Return, word for word, only the lines of the data below that lie between the line with "This screenshot has width=600, height=1301." and the line with "Given: Open the floating", those two lines included.

__________________________________________________

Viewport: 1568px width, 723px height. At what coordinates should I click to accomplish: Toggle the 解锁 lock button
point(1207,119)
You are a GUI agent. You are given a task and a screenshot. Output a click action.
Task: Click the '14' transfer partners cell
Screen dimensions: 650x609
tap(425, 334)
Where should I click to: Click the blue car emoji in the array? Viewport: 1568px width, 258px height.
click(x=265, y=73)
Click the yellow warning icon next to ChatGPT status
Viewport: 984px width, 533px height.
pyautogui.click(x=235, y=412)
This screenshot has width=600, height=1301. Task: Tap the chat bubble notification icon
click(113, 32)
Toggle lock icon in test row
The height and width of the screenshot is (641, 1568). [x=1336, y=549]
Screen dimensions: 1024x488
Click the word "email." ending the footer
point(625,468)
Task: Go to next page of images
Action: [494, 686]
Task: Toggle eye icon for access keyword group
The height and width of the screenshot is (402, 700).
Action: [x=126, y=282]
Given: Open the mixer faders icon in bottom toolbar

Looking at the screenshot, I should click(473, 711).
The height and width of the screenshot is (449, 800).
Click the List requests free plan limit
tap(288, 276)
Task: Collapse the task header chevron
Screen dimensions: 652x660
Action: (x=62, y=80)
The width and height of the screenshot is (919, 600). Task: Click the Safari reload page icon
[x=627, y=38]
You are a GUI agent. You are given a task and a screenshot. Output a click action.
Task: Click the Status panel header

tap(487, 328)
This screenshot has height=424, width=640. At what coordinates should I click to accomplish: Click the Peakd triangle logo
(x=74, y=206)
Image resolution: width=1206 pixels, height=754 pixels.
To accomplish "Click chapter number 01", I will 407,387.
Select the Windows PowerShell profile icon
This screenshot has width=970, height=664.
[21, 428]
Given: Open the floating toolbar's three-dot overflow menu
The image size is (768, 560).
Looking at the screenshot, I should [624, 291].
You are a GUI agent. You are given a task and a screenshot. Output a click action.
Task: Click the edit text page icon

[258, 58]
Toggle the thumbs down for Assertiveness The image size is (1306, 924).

__________________________________________________

◆ **WRITTEN SOLUTION**
This screenshot has width=600, height=1301. Task: Tap the chat bubble notification icon
click(113, 32)
Toggle lock icon in test row
The height and width of the screenshot is (641, 1568). [x=1336, y=549]
Screen dimensions: 1024x488
Click the word "email." ending the footer
point(625,468)
Task: Go to next page of images
Action: [494, 686]
Task: Toggle eye icon for access keyword group
The height and width of the screenshot is (402, 700).
Action: [x=126, y=282]
Given: Open the mixer faders icon in bottom toolbar

Looking at the screenshot, I should click(473, 711).
The height and width of the screenshot is (449, 800).
Click the List requests free plan limit
tap(288, 276)
Task: Collapse the task header chevron
Screen dimensions: 652x660
Action: (x=62, y=80)
The width and height of the screenshot is (919, 600). Task: Click the Safari reload page icon
[x=627, y=38]
You are a GUI agent. You are given a task and a screenshot. Output a click action.
Task: Click the Status panel header

tap(487, 328)
This screenshot has height=424, width=640. At what coordinates should I click to accomplish: Click the Peakd triangle logo
(x=74, y=206)
Image resolution: width=1206 pixels, height=754 pixels.
To accomplish "Click chapter number 01", I will 407,387.
Select the Windows PowerShell profile icon
This screenshot has width=970, height=664.
[21, 428]
Given: Open the floating toolbar's three-dot overflow menu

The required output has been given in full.